GPS collars reveal ‘strange prey’ for some of Thailand’s last tigers
In 2022, Russian President Vladimir Putin claimed the country’s tiger numbers had nearly doubled since 2010, from 390 adults to 750 individuals. But the latest figures from the International Union for Conservation of Nature (IUCN), also published in 2022, estimate the adult population to be between 265 and 486, which it considers stable.
The lack of transparency around the recent Russian census methodology and ongoing conservation efforts risks undermining the progress made, says Slaght. However, he’s heartened to see that both the Russian and Chinese governments are interested in tiger conservation and are engaging in cross-border collaborations, pointing to the Land of Big Cats, a transborder reserve that joins national parks in both countries, as a positive move for tiger habitat protection.
“They’re looking at the population as a whole, which is exactly what needs to be done for conservation to be impactful,” he adds.
While Slaght never worked with the Siberian Tiger Project, he has his own personal attachment to it. After completing his undergraduate in Russian language, Slaght served in the Peace Corps, and was based in the village of Terney — the headquarters of the Siberian Tiger Project.

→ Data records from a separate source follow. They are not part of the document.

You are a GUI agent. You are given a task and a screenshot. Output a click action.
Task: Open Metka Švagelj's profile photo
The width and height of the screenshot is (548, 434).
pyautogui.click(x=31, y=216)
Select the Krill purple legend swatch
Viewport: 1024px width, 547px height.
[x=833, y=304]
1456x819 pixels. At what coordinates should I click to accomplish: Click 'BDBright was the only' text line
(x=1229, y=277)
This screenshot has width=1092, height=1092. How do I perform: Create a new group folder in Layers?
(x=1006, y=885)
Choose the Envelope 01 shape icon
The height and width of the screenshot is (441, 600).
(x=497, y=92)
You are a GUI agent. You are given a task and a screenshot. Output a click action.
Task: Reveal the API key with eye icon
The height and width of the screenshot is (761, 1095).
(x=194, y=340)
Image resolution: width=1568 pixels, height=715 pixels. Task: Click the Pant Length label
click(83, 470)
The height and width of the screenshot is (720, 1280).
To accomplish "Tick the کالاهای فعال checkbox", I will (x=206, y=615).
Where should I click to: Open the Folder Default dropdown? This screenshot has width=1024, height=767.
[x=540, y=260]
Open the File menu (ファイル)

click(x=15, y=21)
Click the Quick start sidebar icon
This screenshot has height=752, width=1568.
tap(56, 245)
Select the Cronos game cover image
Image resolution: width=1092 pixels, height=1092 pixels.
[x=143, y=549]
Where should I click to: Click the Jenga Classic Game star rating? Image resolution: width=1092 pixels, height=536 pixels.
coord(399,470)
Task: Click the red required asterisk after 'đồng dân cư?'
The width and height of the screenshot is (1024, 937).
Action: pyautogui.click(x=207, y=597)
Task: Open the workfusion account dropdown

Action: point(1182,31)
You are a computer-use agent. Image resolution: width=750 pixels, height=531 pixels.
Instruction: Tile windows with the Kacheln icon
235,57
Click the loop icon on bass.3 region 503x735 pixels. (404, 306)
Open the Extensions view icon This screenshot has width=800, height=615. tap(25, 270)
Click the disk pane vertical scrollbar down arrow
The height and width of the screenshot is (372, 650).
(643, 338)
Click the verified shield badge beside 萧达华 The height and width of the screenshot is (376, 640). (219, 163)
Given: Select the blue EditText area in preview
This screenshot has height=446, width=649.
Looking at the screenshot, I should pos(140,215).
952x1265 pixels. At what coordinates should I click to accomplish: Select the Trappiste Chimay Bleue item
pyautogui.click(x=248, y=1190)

He was one of three foreigners in the village — the others being Miquelle and John Goodrich, one of the project managers, who he quickly befriended and frequently joined on fieldwork.
“I’d be in my kitchen on a Saturday morning, and I’d hear a truck outside, and it was John. He’s like, ‘Do you want to go in a helicopter and try to catch a tiger?’” recalls Slaght.

These early adventures inspired him to study conservation biology, and saw him return to Russia’s Far East for his own studies on Blakiston’s fish owl, the subject of his first book, the award-winning “Owls of the Eastern Ice.”
Miquelle says this book’s success and Slaght’s skill as a writer ultimately convinced him to let someone else tell the story. Slaght spent hours interviewing Miquelle, who also provided access to his detailed daily journals.
“Jon has done an amazing job of bringing our project to life,” Miquelle told CNN in an email.
“I especially enjoy reading the earlier chapters about our first years. That first year was no doubt the most difficult in my life, but it was also one I cherish the most. The excitement of being in a new place, the incredibly difficult tasks in front of us, and ultimately the successes we were able to achieve were all so memorable – it’s just great to see them in print.”
Slaght describes the book as an ode to conservation fieldwork and a region he loves — and a reminder not to take the natural world for granted.
“One thing I don’t want people to take away from the book is that this is a solved conservation problem. It’s not,” says Slaght. “It’s a conservation success story, but constant vigilance is needed. These cats barely crawled back from the edge of extinction. It needs to be constantly monitored to make sure it doesn’t get out of control again.”